Is (a+b)* and (ab)* same in finite automata?

The regular expressions $(a+b)^*$ and $(ab)^*$ represent languages according to the semantics of regular expressions. Formally, the language $L[r]$ corresponding to a regular expression $r$ is defined as follows:

• $L[\emptyset] = \emptyset$.
• $L[\epsilon] = \epsilon$.
• $L[\sigma] = \sigma$ for $\sigma \in \Sigma$.
• $L[r_1+r_2] = L[r_1] \cup L[r_2]$.
• $L[r_1r_2] = L[r_1] L[r_2]$, where $L_1 L_2 = \{ w_1w_2 : w_1 \in L_1, w_2 \in L_2 \}$.
• $L[r^*] = L[r]^*$, where $L^* = \bigcup_{n \geq 0} L^n$, and $L^n$ is defined recursively by $L^0 = \{\epsilon\}$ and $L^{n+1} = L^n L$.

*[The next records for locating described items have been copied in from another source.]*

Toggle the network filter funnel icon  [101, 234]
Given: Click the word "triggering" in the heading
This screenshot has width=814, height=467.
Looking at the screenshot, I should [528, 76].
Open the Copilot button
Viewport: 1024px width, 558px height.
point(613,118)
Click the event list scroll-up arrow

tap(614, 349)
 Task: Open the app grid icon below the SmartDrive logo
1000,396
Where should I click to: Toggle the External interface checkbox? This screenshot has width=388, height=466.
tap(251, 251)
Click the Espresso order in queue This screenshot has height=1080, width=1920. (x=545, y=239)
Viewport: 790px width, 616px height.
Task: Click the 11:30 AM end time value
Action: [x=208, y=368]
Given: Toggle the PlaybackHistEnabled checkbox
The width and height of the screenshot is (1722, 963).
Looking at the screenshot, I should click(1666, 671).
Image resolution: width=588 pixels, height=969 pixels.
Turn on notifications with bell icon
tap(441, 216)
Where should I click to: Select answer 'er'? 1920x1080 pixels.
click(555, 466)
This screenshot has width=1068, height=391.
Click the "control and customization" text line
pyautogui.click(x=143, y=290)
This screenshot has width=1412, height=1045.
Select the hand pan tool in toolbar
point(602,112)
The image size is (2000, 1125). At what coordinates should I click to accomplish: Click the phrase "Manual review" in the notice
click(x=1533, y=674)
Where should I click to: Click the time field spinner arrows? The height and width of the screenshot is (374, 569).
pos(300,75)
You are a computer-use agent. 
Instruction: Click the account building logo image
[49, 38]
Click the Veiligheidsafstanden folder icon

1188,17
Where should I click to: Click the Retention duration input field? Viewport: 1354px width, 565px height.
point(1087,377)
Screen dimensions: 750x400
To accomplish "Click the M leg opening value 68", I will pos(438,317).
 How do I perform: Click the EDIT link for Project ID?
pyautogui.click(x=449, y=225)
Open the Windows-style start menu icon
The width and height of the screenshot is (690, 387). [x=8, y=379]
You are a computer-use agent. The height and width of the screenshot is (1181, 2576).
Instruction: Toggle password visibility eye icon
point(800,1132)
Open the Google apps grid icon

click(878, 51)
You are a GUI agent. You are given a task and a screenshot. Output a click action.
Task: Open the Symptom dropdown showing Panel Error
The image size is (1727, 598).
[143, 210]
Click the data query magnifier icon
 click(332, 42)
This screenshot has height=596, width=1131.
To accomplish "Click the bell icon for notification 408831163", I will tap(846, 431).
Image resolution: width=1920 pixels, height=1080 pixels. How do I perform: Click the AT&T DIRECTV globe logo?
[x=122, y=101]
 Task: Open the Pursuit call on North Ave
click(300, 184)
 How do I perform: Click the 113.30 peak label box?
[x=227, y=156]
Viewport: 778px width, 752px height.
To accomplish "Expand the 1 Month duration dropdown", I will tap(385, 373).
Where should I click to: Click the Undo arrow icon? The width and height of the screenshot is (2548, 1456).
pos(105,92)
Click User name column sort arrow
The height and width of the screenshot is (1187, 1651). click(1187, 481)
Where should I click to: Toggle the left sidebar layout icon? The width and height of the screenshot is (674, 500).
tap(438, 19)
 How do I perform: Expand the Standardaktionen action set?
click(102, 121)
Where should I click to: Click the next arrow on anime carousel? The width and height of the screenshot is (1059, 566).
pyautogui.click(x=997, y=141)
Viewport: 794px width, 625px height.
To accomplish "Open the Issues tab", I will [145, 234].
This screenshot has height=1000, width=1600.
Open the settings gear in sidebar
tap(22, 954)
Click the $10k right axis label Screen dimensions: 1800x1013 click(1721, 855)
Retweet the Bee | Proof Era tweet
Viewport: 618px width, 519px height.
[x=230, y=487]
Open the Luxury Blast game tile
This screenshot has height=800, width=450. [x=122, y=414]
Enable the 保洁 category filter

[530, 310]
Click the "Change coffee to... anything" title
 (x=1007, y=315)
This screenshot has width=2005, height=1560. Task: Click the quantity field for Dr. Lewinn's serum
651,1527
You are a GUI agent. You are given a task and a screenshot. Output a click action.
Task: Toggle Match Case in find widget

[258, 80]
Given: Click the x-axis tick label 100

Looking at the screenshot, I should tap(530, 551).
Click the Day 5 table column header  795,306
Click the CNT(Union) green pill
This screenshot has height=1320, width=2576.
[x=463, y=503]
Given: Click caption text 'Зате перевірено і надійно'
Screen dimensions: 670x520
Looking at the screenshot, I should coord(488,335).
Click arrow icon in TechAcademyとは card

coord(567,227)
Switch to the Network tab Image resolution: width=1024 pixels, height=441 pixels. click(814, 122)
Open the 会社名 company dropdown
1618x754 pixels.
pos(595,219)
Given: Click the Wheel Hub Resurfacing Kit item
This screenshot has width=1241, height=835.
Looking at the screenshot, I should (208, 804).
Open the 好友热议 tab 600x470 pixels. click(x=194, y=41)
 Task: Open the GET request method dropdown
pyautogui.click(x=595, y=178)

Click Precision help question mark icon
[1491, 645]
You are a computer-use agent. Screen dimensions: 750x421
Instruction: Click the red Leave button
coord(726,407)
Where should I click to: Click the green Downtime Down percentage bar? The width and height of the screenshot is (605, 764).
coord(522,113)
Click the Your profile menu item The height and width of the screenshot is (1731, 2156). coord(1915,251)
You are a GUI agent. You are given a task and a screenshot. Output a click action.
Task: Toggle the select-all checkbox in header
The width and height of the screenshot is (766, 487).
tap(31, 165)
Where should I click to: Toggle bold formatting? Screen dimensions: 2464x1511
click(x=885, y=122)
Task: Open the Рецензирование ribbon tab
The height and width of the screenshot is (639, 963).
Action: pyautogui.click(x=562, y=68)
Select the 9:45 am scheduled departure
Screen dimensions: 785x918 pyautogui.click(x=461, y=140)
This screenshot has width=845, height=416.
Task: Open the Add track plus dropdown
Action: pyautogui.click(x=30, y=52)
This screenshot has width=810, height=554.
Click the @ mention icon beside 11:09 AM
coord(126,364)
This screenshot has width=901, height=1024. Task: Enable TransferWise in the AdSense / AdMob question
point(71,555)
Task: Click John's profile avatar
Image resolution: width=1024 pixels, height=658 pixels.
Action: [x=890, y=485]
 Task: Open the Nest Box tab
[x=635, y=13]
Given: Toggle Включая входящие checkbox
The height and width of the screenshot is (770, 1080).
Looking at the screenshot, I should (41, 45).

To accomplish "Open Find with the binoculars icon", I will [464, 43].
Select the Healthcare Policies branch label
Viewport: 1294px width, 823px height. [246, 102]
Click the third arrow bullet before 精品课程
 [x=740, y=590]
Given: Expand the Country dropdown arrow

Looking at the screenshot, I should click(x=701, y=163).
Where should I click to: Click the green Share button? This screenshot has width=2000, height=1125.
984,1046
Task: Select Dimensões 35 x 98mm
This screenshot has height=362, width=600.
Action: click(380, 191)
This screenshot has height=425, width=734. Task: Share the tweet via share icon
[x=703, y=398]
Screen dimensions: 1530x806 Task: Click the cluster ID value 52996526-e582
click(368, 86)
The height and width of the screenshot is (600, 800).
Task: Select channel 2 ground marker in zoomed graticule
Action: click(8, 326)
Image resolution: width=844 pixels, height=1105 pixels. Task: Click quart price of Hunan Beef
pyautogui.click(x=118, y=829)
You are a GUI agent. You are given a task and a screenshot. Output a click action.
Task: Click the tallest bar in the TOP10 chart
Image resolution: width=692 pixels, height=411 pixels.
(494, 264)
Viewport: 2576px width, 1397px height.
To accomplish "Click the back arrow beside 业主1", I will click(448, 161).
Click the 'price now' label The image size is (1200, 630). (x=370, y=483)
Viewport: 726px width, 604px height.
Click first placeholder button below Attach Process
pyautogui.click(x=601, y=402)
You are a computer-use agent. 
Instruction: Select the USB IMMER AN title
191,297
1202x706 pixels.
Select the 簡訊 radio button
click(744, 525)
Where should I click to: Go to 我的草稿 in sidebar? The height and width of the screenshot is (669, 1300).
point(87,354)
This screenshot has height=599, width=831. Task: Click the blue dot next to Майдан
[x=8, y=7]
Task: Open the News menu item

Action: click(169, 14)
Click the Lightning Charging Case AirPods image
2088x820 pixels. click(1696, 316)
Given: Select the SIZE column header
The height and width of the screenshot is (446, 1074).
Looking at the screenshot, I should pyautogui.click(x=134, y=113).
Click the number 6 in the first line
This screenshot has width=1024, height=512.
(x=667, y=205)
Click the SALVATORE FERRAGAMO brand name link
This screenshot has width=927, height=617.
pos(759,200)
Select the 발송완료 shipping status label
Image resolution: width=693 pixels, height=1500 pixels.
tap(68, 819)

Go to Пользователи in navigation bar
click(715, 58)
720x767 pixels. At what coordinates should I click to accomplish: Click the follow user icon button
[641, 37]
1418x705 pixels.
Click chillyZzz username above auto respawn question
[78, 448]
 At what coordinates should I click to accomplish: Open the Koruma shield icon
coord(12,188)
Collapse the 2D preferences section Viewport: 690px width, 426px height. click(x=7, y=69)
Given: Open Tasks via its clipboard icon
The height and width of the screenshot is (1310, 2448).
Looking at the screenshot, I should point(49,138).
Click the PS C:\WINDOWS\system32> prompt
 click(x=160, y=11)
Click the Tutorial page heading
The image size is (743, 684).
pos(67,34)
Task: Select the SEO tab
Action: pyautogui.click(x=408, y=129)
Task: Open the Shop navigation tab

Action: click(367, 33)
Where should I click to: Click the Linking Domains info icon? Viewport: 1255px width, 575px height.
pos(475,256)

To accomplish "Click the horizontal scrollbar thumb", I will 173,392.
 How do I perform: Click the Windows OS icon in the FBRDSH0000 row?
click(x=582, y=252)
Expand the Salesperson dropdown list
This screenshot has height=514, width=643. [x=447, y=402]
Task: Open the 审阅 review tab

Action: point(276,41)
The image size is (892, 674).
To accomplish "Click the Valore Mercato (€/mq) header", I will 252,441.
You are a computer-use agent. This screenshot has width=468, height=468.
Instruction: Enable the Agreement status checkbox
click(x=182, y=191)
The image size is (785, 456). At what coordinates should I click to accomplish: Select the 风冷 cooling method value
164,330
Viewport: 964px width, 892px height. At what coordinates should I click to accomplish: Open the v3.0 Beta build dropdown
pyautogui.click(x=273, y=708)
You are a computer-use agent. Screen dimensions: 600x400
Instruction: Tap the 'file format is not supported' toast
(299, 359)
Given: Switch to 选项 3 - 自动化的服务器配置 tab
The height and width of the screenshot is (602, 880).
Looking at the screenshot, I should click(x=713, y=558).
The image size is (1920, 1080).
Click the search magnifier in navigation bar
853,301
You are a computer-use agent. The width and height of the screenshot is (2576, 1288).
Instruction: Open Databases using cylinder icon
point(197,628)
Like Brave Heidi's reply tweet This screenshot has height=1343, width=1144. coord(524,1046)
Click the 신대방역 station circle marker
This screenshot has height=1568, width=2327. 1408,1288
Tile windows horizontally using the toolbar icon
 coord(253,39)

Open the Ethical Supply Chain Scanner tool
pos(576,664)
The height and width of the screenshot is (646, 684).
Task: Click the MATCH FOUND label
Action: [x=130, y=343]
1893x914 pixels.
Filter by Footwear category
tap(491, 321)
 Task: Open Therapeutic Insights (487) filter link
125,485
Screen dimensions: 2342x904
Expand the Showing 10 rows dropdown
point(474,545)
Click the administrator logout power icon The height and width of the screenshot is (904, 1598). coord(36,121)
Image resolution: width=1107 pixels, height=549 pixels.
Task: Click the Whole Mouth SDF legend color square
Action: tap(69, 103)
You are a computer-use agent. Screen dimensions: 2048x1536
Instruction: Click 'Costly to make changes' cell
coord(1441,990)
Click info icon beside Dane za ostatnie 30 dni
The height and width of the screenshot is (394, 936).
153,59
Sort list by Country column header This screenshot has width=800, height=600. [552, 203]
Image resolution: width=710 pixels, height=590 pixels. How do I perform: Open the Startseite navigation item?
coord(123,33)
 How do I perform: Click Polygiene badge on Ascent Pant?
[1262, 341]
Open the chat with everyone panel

Two languages over the same alphabet are equal if they are equal as sets, that is, if they contain the same words. In your case, you haven't specified the underlying alphabet $\Sigma$, so I'm assuming that $\Sigma = \{a,b\}$.

Now that you have all the definitions, you can check for yourself whether $L[(a+b)^*]$ equals $L[(ab)^*]$.

No, $(ab)^*=\{\epsilon,ab,abab,abababa\cdots\}$. The length is always even.

No, they are not equal but (a+b)* and (a*b*)* are equal.